[Opening RECORDS SHOWN section]

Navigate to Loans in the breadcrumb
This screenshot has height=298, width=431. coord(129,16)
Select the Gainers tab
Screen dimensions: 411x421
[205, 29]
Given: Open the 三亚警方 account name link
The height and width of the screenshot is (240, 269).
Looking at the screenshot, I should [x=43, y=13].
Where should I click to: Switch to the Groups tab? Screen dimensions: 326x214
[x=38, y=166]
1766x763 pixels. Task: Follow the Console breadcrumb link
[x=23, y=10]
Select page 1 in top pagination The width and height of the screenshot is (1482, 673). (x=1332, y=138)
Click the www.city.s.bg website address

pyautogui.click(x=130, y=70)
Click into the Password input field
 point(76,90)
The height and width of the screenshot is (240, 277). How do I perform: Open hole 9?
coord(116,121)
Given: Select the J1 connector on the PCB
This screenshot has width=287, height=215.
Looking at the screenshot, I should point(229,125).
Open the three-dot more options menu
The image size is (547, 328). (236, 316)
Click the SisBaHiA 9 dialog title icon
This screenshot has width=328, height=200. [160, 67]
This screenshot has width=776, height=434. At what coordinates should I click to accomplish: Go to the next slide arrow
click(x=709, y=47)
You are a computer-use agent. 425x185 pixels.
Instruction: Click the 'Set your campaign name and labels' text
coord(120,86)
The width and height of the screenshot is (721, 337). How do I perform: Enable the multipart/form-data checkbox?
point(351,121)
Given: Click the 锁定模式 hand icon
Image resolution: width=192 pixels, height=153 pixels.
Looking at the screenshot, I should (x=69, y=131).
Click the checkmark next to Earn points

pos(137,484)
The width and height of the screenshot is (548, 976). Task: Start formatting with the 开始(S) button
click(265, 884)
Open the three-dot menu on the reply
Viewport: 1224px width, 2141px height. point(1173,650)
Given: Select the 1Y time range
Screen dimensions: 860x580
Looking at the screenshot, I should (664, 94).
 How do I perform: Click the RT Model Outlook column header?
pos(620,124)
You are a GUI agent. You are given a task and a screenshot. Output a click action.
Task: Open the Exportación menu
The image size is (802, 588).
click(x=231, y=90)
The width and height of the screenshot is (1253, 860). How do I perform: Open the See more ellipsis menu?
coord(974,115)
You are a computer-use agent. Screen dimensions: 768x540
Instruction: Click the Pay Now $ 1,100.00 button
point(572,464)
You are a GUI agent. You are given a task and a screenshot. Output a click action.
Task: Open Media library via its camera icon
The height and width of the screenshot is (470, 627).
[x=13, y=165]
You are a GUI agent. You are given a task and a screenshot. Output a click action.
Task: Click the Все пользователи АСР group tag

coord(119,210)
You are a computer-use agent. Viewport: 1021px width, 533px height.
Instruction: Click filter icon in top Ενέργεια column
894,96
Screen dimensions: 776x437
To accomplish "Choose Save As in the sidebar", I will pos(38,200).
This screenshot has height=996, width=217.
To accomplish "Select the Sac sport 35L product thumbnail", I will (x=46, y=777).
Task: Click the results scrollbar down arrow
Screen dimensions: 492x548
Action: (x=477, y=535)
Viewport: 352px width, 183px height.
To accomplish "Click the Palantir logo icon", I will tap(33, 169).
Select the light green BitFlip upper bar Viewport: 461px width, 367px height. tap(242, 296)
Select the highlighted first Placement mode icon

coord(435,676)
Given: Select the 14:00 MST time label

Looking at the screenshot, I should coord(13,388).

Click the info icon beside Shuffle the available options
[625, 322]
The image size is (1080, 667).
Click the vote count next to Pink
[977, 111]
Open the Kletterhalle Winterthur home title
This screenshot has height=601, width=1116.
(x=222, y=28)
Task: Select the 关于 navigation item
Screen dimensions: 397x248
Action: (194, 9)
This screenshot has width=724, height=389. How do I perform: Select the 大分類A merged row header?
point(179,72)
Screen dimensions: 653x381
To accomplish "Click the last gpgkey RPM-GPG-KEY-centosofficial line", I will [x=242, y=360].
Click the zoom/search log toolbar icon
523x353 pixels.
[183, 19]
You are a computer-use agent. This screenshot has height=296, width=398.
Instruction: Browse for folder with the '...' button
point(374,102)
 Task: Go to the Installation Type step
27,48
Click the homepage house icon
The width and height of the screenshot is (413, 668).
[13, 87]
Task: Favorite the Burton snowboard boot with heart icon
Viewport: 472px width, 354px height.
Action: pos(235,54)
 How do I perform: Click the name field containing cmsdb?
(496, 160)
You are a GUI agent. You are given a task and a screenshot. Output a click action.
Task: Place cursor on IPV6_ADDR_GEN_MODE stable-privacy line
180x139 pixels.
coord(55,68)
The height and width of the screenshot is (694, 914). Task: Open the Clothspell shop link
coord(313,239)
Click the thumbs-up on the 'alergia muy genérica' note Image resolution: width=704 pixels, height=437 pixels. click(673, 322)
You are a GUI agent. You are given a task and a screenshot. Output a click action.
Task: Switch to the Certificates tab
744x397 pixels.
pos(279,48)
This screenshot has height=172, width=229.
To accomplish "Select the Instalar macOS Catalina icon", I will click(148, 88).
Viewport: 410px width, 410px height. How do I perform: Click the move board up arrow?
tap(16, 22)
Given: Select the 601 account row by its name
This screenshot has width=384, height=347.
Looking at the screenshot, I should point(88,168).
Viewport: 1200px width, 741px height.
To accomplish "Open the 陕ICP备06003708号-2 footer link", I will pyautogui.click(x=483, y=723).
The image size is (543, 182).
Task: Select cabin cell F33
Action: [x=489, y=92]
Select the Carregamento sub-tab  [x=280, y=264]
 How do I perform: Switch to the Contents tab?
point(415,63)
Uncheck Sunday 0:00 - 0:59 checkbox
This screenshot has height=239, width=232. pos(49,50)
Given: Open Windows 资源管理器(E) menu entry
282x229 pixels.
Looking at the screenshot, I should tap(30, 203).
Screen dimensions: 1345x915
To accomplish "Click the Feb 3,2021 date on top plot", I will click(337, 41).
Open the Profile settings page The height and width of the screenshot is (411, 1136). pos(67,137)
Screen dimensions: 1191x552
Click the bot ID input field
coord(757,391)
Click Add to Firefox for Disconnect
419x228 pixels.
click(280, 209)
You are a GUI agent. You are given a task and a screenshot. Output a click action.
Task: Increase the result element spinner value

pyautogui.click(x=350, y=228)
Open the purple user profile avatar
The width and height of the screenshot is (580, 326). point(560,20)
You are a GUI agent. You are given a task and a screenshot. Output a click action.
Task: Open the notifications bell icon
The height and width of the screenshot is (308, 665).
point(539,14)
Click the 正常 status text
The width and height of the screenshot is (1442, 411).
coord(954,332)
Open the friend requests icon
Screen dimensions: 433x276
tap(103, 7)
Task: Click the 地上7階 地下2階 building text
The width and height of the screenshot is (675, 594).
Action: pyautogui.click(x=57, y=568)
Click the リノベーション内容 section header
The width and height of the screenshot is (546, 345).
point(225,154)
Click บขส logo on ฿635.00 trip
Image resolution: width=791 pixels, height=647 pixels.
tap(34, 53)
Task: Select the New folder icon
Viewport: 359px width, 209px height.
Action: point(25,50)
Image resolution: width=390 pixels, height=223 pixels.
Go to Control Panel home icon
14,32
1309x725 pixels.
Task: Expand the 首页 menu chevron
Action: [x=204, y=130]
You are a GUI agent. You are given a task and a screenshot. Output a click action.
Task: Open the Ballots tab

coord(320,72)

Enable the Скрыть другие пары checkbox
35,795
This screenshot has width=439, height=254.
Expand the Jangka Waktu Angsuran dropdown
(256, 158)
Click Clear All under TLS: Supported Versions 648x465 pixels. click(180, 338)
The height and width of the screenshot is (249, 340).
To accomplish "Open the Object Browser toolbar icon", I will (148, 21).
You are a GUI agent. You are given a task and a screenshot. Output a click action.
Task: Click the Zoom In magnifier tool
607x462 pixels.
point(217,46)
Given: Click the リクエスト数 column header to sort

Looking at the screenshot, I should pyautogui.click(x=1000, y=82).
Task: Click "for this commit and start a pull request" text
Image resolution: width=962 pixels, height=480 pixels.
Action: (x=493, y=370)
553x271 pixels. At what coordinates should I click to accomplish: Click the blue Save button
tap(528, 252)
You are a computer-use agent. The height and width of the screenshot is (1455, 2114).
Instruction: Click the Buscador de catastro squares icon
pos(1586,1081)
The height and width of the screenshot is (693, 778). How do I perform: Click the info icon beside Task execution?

[Closing RECORDS SHOWN section]

■ WORK ORDER
From the entries above, restate word for word the lines from the line containing "Click the bot ID input field" to the line containing "Click the リノベーション内容 section header", both ends included, and nothing more.

■ EXERCISE ANSWER
Click the bot ID input field
coord(757,391)
Click Add to Firefox for Disconnect
419x228 pixels.
click(280, 209)
You are a GUI agent. You are given a task and a screenshot. Output a click action.
Task: Increase the result element spinner value

pyautogui.click(x=350, y=228)
Open the purple user profile avatar
The width and height of the screenshot is (580, 326). point(560,20)
You are a GUI agent. You are given a task and a screenshot. Output a click action.
Task: Open the notifications bell icon
The height and width of the screenshot is (308, 665).
point(539,14)
Click the 正常 status text
The width and height of the screenshot is (1442, 411).
coord(954,332)
Open the friend requests icon
Screen dimensions: 433x276
tap(103, 7)
Task: Click the 地上7階 地下2階 building text
The width and height of the screenshot is (675, 594).
Action: pyautogui.click(x=57, y=568)
Click the リノベーション内容 section header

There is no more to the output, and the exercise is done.